Seared Halibut Pasta with Pistachio Pesto. Photo courtesy of Alaska Seafood and Alaska from Scratch.

Ingredients

For the roasted tomatoes:
2 cups small yellow and red tomatoes, such as grape and cherry, sliced in half
2 tablespoons extra-virgin olive oil
Sea salt
Freshly ground black pepper
 
For the pistachio pesto:
1 cup shelled roasted pistachios
1 cup basil  leaves
1⁄4 cup cilantro
2 cloves garlic
Zest of 1 lemon
3 tablespoons grated Parmesan cheese
1⁄2 cup extra-virgin olive oil, divided
Kosher salt

16 ounces angel-hair pasta
1 tablespoon avocado oil
4 Alaska Gold Halibut portions (8 ounces each)
Sea salt and freshly ground black pepper

1. To make the roasted tomatoes: Pre-heat the oven to 400°F. Line a rimmed baking sheet with foil. Arrange the tomatoes on the pan. Drizzle the tomatoes with the olive oil and season generously with salt and pepper. Roast for 15 to 20 minutes, or until softened and blistered.

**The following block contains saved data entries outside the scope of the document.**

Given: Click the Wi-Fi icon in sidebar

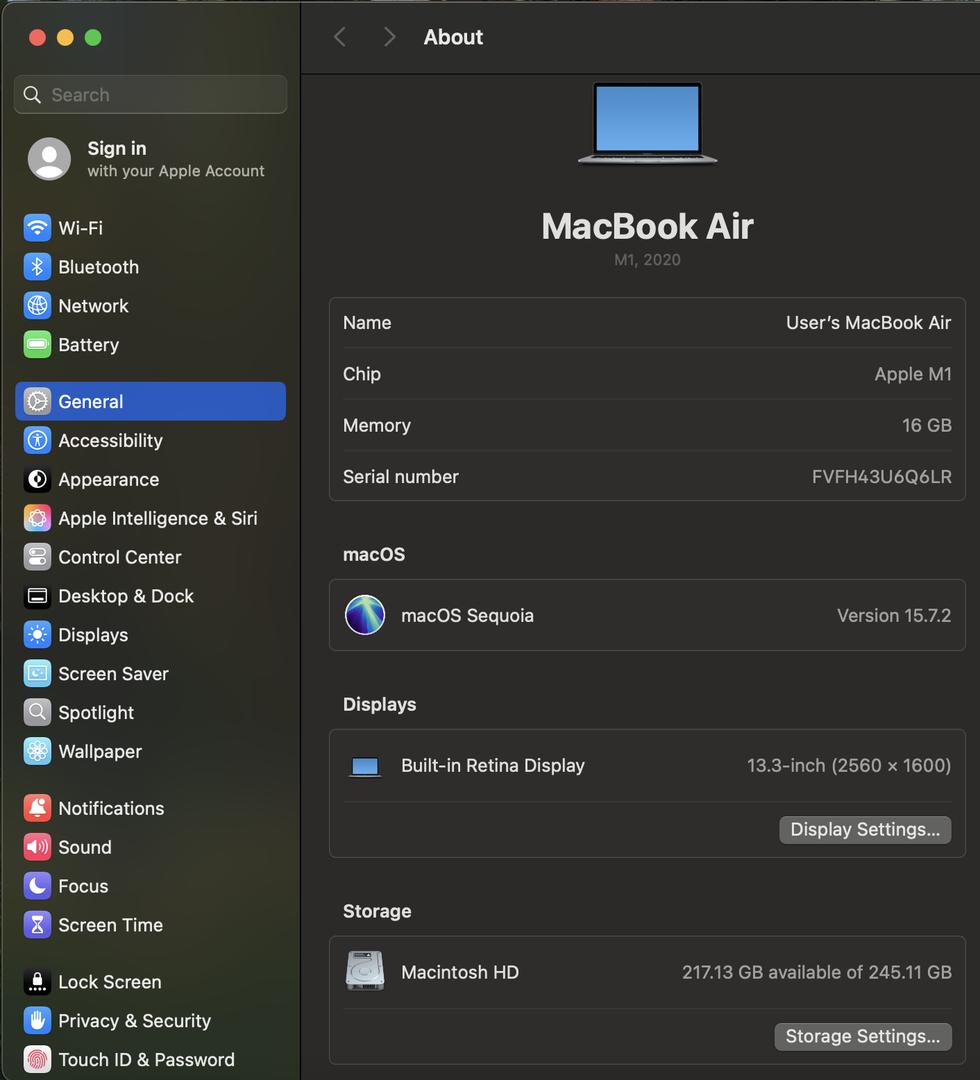Looking at the screenshot, I should (37, 228).
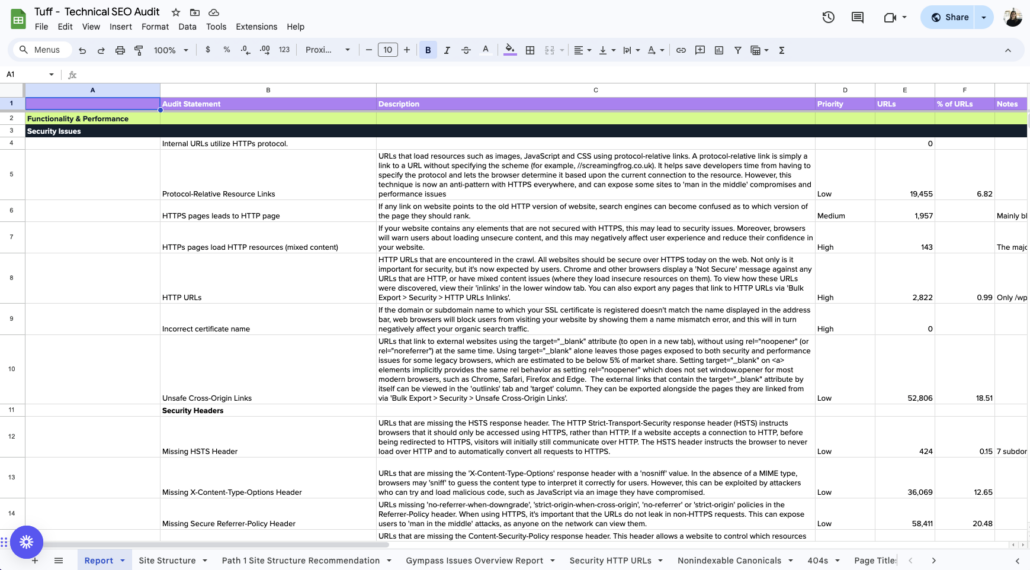1030x570 pixels.
Task: Select the paint format tool
Action: tap(137, 50)
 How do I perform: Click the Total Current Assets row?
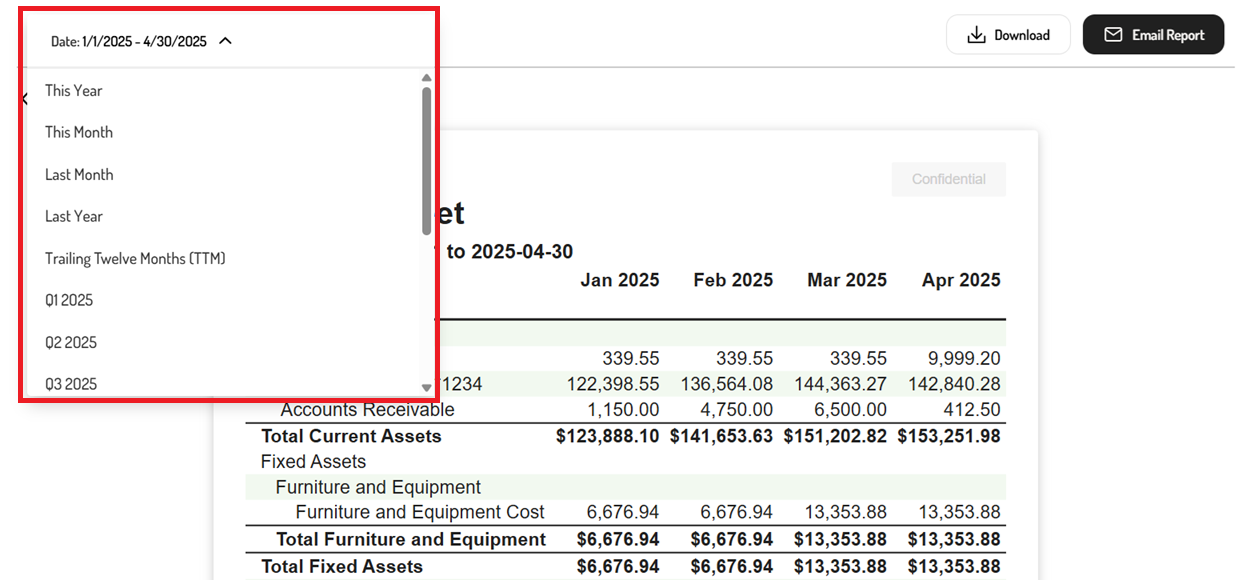(626, 436)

2. To make the pistachio pesto: Mean- while, in a food processor, combine the pistachios, basil, cilantro, garlic, lemon zest, cheese, and 1⁄4 cup of the olive oil. Process on medium speed, drizzling in more olive oil as needed to reach the desired consistency. The pesto should be slightly thinner than a paste, but not runny. Season with kosher salt to taste.

3. Prepare the pasta according to package directions for al dente. Drain lightly, reserving about 1⁄4 cup of the pasta water. Return the angel hair to the pot with the pasta water. Stir in the pesto until coated.

4. In a cast-iron skillet, heat the avocado oil over medium-high heat. Pat the halibut fillets dry and season them with salt and pepper to taste. Sear them until browned on the bottom, about 4 minutes (see note). Gently turn them with a metal fish spatula and cook for 60 to 90 seconds, or until cooked to medium-rare to medium in the center, being careful not to overcook, or they will become dry.

5. To plate the pasta: Divide the pes- to-coated angel hair among 4 pasta bowls. Top each bowl of pasta with a halibut fillet. Distribute the roasted tomatoes evenly among the 4 bowls. Serve promptly with freshly grated Parmesan.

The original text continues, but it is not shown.